There are offsetting factors as well, however. Producers in both regions continue to enjoy improved bargaining positions and have faced little resistance to a number of base price increases this year because a large degree of restocking and some improvement in end-use demand has come up against slightly tighter local supply.
Ongoing and tightening restrictions on imports are also limiting buyers' options. Thus after falling sharply since late 2019 before the outbreak of the Covid-19 pandemic, base prices in Europe are now moving back toward the ?,?1,000-per-tonne level and are at their highest since mid-2018.

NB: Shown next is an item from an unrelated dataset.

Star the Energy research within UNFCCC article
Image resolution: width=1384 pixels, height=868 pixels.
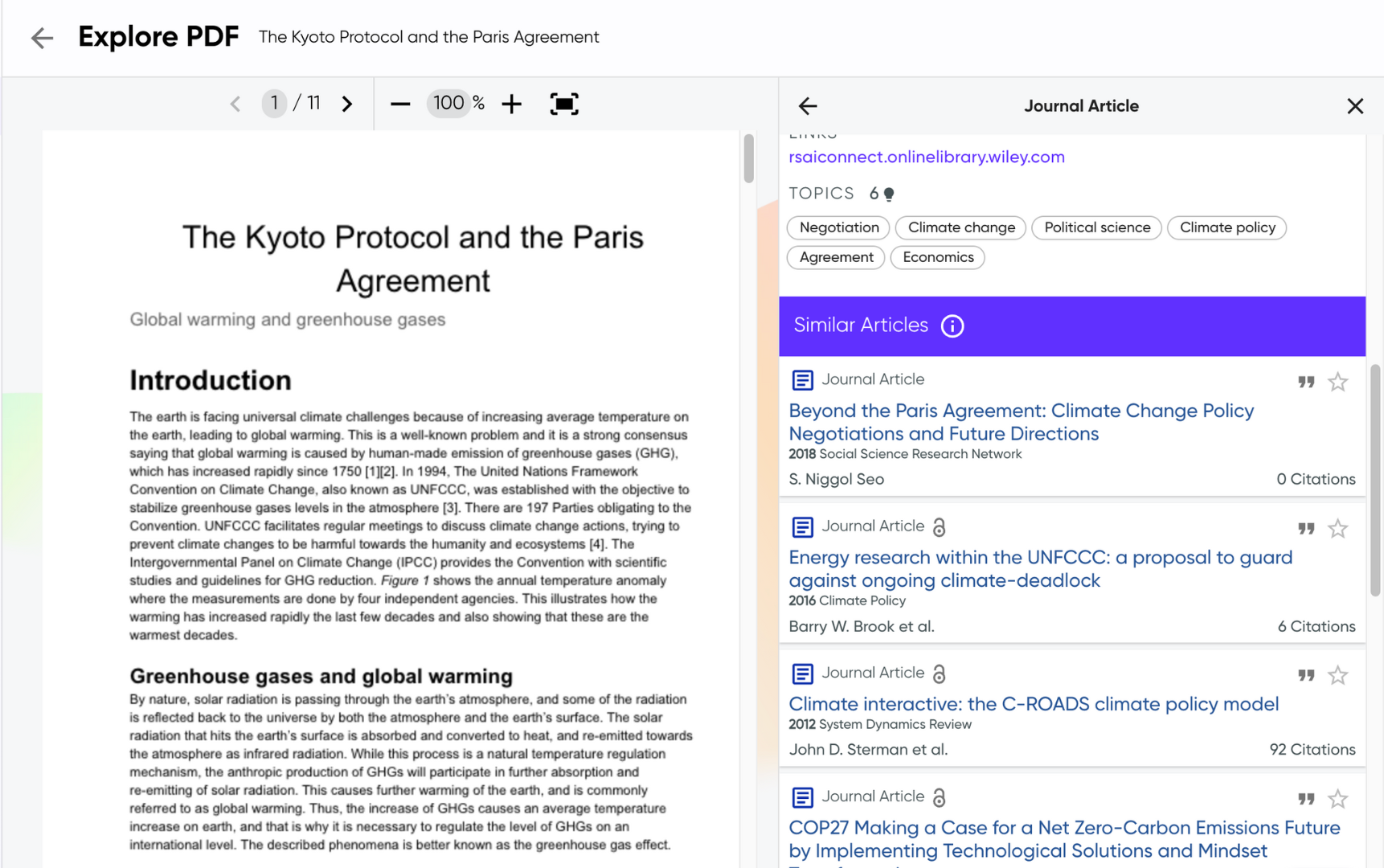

Rising chrome and iron prices are also helping offset the fall in nickel prices, with contract prices of high-carbon ferro-chrome set to increase by a notable 32% during the second quarter of the year. This is a move reflected in alloy surcharges from European and US stainless steelmakers but to which little attention is paid in China and wider Asia, where local prices of ferro-chrome hold more sway.
The Chinese and Asian markets should give stainless steelmakers elsewhere pause for thought, however. There, prices are largely unchanged this month and stainless steel appears increasingly easier to obtain. As supply picks up in other parts of the world and the market moves closer to balance, we would expect producers' bargaining position in Europe and the US to erode somewhat later in 2021.